Fent v. Fallin
2013 OK 107
| Okla. | 2013Background
- HB 2032 (HB 2032) reduced Oklahoma's top personal income tax rate and set a mechanism to further reduce to 4.85% if revenue growth meets a target.
- HB 2032 also created the Oklahoma State Capitol Building Repair and Restoration Fund with $60 million appropriations for 2014 and 2015.
- Petition by Jerry R. Fent challenges HB 2032/HB 2082 as violating the single subject rule, multi-year appropriations prohibition, three-fourths legislative approval for revenue bills, and the creation of a special fund.
- Respondents Fallin (Governor) and Miller (Treasurer) contend the bill's provisions relate to a common tax-management scheme and constitute a single subject.

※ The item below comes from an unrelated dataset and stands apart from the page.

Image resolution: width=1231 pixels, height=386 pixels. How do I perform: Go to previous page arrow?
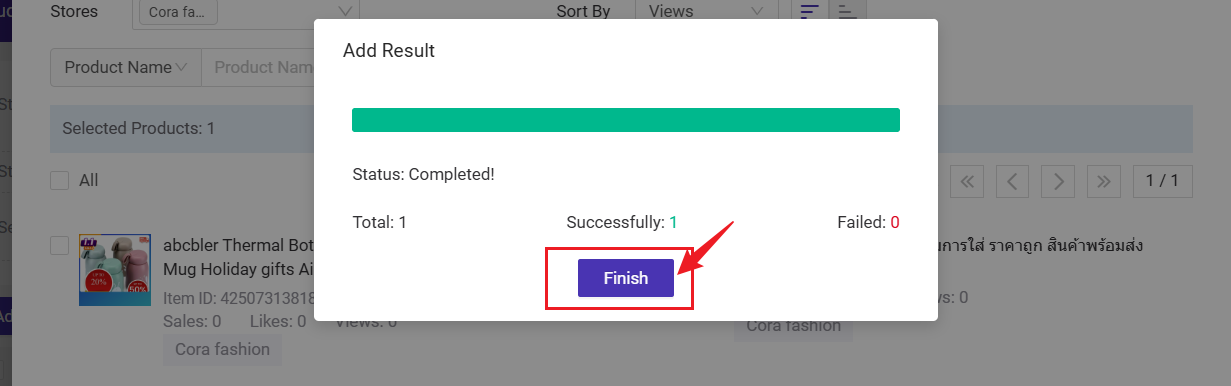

- Court assumes original jurisdiction and holds HB 2032 unconstitutional for violating the single subject rule; the remaining arguments need not be addressed; relief granted; all justices concur.
Issues
| Issue | Plaintiff's Argument | Defendant's Argument | Held |
|---|---|---|---|
| Does HB 2082 violate the single subject rule, art. 5, §57? | Fent argues the bill combines unrelated subjects (tax cuts and Capitol fund). | Fallin/Miller contend provisions relate to a common tax-management scheme. | Yes; unconstitutional for lack of germane single subject. |
Key Cases Cited
- Thomas v. Henry, 260 P.3d 1251 (OK 2011) (single subject rule requires relatedness; prevents log-rolling)
- In re: Initiative Petition No. 382, State Question No. 729, 142 P.3d 400 (OK 2006) (ger-maneness test for related provisions within one measure)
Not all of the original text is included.